## Environment Setup

### Library Installation

In [1]:
!pip install pyspark
!apt-get install openjdk-8-jdk-headless -qq > /dev/null

E: Failed to fetch http://security.ubuntu.com/ubuntu/pool/universe/o/openjdk-8/openjdk-8-jre-headless_8u462-ga%7eus1-0ubuntu2%7e22.04.2_amd64.deb  404  Not Found [IP: 185.125.190.39 80]
E: Failed to fetch http://security.ubuntu.com/ubuntu/pool/universe/o/openjdk-8/openjdk-8-jdk-headless_8u462-ga%7eus1-0ubuntu2%7e22.04.2_amd64.deb  404  Not Found [IP: 185.125.190.39 80]
E: Unable to fetch some archives, maybe run apt-get update or try with --fix-missing?


### Library Import

In [2]:
import os
os.environ["JAVA_HOME"] = "/usr/lib/jvm/java-8-openjdk-amd64"

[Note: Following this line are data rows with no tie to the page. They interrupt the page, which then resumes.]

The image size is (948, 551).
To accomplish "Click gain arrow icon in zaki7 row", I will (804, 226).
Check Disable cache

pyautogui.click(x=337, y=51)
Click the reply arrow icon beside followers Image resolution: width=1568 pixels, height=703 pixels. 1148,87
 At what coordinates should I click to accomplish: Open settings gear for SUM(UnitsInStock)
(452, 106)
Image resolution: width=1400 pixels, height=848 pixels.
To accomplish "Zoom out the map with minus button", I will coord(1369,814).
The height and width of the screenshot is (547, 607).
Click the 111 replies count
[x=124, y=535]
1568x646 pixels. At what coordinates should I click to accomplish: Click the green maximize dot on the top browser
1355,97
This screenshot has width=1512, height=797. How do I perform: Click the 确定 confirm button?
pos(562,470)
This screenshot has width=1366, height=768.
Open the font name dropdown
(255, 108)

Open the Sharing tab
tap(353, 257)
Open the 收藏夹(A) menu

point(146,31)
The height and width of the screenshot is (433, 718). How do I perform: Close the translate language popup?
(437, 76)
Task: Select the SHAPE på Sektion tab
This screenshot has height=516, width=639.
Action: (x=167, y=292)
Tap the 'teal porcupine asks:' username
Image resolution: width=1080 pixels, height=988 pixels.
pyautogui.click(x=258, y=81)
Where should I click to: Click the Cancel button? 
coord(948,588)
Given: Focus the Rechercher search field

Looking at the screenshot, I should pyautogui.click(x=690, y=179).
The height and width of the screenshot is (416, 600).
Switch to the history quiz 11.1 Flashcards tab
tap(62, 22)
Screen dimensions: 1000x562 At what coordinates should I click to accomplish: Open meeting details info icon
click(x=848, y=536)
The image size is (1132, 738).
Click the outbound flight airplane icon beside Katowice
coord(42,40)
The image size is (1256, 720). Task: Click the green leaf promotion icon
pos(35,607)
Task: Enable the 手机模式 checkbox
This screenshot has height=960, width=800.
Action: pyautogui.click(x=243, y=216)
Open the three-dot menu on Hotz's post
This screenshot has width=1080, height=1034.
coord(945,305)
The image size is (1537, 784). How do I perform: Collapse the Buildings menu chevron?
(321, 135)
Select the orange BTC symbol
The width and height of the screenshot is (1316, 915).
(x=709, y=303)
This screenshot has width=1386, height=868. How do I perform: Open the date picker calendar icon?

from pyspark.sql import SparkSession
from pyspark.sql.functions import col, to_timestamp, year
import time

## Data Loading and Preprocessing

In [3]:
!pip install -q kaggle

In [4]:
from google.colab import drive
drive.mount('/content/drive')

Mounted at /content/drive


In [5]:
!mkdir -p ~/.kaggle

In [6]:
!cp /content/drive/MyDrive/CollabData/kaggle_API/kaggle.json ~/.kaggle/kaggle.json

In [7]:
!chmod 600 ~/.kaggle/kaggle.json

In [8]:
!kaggle datasets download har5hdeep5harma/chicago-crime-incidents-2001-to-present

Dataset URL: https://www.kaggle.com/datasets/har5hdeep5harma/chicago-crime-incidents-2001-to-present
License(s): other
Downloading chicago-crime-incidents-2001-to-present.zip to /content
 98% 508M/516M [00:03<00:00, 164MB/s]
100% 516M/516M [00:03<00:00, 179MB/s]


In [9]:
!unzip chicago-crime-incidents-2001-to-present.zip

Archive:  chicago-crime-incidents-2001-to-present.zip
  inflating: Chicago_Crimes_2001_to_Present.csv  


## Initialize Spark Session

In [11]:
print("Updating apt-get and installing openjdk-8-jdk-headless...")
!apt-get update -qq > /dev/null
!apt-get install openjdk-8-jdk-headless -qq > /dev/null

import os
os.environ["JAVA_HOME"] = "/usr/lib/jvm/java-8-openjdk-amd64"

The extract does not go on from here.